Copy each line below that has "agent".

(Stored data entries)
*** Begin section ***

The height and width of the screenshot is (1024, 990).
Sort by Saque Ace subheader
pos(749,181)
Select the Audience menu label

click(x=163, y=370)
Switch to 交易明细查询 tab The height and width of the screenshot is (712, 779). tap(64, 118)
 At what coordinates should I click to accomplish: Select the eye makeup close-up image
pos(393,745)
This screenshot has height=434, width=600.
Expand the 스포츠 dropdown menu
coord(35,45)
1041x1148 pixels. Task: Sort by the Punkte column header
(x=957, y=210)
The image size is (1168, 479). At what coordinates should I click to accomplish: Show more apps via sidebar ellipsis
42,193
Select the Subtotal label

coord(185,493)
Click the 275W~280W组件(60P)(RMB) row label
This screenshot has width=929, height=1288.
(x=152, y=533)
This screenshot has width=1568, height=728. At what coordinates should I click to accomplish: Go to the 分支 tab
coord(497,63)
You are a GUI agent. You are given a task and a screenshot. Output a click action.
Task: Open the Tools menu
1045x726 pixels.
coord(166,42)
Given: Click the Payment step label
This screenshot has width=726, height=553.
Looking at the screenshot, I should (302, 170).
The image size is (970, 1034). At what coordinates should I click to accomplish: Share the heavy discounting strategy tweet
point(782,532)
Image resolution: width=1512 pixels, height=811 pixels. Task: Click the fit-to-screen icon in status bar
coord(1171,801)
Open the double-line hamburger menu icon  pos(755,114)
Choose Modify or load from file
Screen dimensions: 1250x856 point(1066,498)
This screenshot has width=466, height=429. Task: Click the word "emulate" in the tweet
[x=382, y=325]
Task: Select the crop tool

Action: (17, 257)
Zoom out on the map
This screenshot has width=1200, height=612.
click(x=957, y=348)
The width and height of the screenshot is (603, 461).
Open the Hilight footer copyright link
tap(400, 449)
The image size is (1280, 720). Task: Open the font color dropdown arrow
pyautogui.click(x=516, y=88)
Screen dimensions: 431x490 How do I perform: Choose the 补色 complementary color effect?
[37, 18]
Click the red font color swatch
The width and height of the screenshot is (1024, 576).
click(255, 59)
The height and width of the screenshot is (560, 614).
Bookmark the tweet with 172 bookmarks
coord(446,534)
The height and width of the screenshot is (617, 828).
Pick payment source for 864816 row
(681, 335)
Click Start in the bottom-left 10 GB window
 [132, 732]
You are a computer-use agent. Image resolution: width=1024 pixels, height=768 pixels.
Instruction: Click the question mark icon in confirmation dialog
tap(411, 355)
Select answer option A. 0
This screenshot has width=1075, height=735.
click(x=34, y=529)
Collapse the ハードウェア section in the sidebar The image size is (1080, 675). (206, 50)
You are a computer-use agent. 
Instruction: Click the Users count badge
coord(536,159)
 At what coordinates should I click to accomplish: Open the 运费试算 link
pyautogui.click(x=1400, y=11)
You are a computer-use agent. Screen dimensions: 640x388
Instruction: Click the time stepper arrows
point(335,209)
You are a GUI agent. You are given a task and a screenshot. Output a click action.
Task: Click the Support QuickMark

*** End section ***

Expected output:
You are a GUI agent. You are given a task and a screenshot. Output a click action.
You are a computer-use agent. Image resolution: width=1024 pixels, height=768 pixels.
You are a computer-use agent. 
You are a computer-use agent. Screen dimensions: 640x388
You are a GUI agent. You are given a task and a screenshot. Output a click action.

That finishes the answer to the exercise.